Re-Organizing How the City of Palo Alto Works
Original post made by Paul Losch on Oct 29, 2011
I am for Measure D, I oppose Measure E. Just so readers know, and do not have to ask. And not the point of my observations here.
However you come down on these two Measures, it is good to have us voters deciding if the laws and labor practices that have been on the books for years are in need of change.
Those of us who have worked in the private sector have experienced "re-organizations." Private companies by their nature must adapt on a regular basis, or they do not thrive. Our public sector organizations, from federal to local, are there to offer stable platforms for our general community and our private sector to ideally thrive in. Too often, the public sector entities have difficulty adapting, for reasons too numerous for me to mention in this brief post, and that can impede the public sector's basic role in supporting the community and the private sector.
Change is difficult. Human nature in general does not embrace, rather, it resists it. There is so much cacophony about public sector change and resistance to same. Arguments and assertions to which I have been exposed suggest huge disingenuity in polemics from parties taking opposite views on various issues. Hard for me to believe any of them.
I find this to be the case with Measures D and E. Eloquent and not so eloquent (usually emotional) assertions by advocates and opponents of each side.
What is good is that we Palo Alto citizens are being asked "is it time to change some arrangements that made sense when they first put into place some years ago, or should we stick with what we have in place?"
Each of us has to answer for ourselves such a question around Measures D and E. I think the question needs to be asked a great deal more around many issues. City staff and City Council can and do address this question as part of their regular duties. The question can be asked about many things here in town that require a vote of the citizenry, and we do not do it enough.

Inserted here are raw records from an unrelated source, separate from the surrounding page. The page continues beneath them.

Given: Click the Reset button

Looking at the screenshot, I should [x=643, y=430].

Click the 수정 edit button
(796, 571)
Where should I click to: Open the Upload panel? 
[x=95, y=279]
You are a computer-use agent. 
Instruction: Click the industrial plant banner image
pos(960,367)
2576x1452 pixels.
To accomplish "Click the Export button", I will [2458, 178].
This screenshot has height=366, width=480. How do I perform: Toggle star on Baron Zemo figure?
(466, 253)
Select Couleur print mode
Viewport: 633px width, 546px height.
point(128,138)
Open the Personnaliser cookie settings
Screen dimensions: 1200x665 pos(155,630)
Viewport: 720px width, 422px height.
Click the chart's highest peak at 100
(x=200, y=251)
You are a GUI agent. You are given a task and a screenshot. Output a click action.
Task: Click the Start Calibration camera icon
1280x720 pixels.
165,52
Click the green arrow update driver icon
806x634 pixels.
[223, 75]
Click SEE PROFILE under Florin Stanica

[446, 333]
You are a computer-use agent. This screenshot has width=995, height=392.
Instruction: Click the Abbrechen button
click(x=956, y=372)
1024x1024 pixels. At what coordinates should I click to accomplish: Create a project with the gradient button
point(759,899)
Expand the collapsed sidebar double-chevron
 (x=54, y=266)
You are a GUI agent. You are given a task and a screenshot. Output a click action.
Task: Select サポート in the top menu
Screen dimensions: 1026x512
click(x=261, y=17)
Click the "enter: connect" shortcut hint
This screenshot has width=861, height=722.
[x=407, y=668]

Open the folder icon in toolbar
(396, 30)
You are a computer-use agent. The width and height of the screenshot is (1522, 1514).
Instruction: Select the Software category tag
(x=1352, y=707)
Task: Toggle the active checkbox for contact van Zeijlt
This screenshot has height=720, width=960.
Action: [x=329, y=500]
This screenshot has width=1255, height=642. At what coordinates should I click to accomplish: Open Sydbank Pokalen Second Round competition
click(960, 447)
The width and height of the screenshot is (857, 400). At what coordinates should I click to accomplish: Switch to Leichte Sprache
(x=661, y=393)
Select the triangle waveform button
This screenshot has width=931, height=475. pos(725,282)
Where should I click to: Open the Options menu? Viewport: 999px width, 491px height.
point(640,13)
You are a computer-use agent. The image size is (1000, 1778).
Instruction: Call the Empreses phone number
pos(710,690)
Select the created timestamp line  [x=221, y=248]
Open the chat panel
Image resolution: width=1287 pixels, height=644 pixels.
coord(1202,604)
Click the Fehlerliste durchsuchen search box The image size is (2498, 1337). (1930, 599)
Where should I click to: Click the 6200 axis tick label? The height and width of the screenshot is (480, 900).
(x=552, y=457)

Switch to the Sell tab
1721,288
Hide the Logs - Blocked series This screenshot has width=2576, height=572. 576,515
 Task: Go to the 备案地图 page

on Oct 29, 2011 at 2:29 pm
"The question can be asked about many things here in town that require a vote of the citizenry"
I understand your general point, I think. However, can you be a bit more specific? Please give us some examples of major issues that need to be directly voted on (besides D and E). Another way of saying this is: Our City Council is supposed to vote on our behalf, because we are not a direct democracy, but a representative democracy. If we don't like how our City Council votes, then we vote them out on election day.
Bottom line, Paul: Aren't you really saying that our City Council can't stand the heat in the kitchen? Or are you saying that we, as a citizenry, have locked ourselves into policies, through the general vote, that now require a reversal vote?
on Oct 30, 2011 at 1:19 am
Paul Losch is a registered user.
Thanks for some good questions.
I tend to favor government at the local level, it gets uglier up the proverbial "food chain" and definitely more confusing. Although there are circumstances and instutions that work better at a state or national level.
I do not favor the proposition model we have in the State of California. It may have had its place 100+ years ago, but has been out of control since Prop 13 in 1978. Voters are not necessarily better informed and able to make wise decisons compared to those they elect to work on these matters.
The irony in my comment is that I cannot include those along the Potomac, that is toxic water they drink there.
That said, here in Palo Alto, there are things that the voters/citizenry must vote on. I prefer it be done by our City Council when possible, and there are things that Council has to refer to the voter/citizens in town.
Some of those things should not have been established in such a way that requires a vote from the voters/citizens. But, I am glad that we are able to locally make choices that address choices made years ago under different circumstances.